To this end, the development team designs a cloud-native architecture and builds microservice-based applications to maximize the advantages of the cloud environment.

Also, it supports fast and stable software deployment through the CI/CD pipeline, and smoothly performs integration between cloud infrastructure and applications.

DevOps System Operation

If an organization decides to rebuild its core systems as cloud-based CI/CD applications, the operating model will also change to an optimized cloud One Team structure accordingly.

In this case, the cloud operations team and the development team are integrated into a DevOps team, and their roles are redefined as a unit responsible for continuous integration and deployment processes.

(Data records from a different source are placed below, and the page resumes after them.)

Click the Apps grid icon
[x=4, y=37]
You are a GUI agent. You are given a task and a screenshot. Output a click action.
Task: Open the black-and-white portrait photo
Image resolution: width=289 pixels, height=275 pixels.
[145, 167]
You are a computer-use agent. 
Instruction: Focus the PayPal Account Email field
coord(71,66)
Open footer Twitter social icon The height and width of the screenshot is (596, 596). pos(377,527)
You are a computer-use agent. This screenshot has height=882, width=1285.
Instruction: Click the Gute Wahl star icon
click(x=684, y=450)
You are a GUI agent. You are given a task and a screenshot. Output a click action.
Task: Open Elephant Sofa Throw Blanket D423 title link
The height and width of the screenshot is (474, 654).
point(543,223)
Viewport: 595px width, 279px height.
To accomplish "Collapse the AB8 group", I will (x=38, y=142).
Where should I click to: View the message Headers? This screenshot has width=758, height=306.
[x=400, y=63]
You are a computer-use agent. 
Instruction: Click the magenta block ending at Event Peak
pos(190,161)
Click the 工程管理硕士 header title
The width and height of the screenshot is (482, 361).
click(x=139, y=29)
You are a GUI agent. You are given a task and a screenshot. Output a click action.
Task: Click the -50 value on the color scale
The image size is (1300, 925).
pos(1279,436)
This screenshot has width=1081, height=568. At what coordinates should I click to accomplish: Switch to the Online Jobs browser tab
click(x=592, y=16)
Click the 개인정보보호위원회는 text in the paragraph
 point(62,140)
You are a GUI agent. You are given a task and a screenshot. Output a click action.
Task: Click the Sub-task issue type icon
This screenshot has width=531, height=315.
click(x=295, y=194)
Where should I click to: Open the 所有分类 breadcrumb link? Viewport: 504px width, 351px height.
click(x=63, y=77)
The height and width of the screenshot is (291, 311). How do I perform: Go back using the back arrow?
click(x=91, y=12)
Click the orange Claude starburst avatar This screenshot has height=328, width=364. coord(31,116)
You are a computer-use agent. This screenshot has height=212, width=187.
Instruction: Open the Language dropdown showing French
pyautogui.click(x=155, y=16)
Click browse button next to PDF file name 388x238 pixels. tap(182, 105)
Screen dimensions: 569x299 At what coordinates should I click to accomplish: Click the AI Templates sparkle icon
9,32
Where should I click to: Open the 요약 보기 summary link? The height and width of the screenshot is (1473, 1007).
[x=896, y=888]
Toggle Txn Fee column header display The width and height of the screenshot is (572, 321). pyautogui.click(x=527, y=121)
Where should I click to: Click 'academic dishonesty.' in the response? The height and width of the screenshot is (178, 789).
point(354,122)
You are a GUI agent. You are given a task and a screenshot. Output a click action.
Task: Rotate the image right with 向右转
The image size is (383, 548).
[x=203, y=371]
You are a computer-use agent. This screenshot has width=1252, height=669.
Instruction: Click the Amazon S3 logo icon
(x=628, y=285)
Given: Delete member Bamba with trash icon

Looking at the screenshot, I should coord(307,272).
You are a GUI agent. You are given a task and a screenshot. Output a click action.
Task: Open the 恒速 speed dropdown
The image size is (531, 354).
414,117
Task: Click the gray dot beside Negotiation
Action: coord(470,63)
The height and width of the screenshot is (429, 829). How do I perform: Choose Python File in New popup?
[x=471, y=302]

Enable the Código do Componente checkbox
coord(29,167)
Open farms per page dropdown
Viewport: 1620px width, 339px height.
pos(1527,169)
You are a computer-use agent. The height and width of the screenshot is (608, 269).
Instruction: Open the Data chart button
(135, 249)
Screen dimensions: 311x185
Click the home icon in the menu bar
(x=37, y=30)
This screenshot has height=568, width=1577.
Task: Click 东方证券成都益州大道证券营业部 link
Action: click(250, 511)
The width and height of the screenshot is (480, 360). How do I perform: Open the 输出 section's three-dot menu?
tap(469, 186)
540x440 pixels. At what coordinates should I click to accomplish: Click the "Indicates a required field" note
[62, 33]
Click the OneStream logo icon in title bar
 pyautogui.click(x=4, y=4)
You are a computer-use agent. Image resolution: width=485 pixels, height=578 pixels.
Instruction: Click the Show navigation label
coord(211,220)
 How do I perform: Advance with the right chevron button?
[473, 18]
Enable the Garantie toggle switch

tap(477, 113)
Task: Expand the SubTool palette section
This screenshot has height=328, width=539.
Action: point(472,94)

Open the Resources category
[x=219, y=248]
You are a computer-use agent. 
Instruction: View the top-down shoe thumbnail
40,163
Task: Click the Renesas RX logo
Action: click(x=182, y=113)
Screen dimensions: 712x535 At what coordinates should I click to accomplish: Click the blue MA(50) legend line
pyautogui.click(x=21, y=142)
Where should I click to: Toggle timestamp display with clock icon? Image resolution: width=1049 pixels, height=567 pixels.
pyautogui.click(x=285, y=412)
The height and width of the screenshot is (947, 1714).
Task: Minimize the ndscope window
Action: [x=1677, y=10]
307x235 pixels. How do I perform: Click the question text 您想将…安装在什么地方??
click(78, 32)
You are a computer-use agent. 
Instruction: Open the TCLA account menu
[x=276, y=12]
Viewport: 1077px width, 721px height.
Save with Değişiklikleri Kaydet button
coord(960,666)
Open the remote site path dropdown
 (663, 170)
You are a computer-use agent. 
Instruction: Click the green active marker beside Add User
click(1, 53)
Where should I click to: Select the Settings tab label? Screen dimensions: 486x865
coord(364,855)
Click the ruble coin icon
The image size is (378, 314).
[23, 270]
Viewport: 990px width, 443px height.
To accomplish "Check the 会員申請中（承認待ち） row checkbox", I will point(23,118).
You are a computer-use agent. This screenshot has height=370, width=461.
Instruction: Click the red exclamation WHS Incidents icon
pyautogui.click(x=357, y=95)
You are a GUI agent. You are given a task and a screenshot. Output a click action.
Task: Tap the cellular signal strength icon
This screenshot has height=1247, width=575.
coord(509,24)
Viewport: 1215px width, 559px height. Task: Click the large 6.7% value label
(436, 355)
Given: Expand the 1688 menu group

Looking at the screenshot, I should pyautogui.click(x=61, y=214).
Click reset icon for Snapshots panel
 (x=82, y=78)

Through this, collaboration between development and operations becomes tighter, and rapid deployment and stable operation in a cloud environment can be achieved simultaneously.

Also, for enhanced security, operations may be integrated in a DevSecOps manner.

This means a structure where security, development, and operations organically cooperate as one team, and supports integrating security elements into the development and operation processes to build a safe application from the start.

This integrated operating model maximizes efficiency and stability in cloud environments, and provides a foundation for effectively achieving the organization’s business goals.

Optimized cloud one-team operation breaks down boundaries between teams and fosters a culture of collaboration toward common goals.

Through this, organizations can respond quickly and flexibly even in cloud environments, and can lay the foundation for continuous innovation and maintaining competitiveness.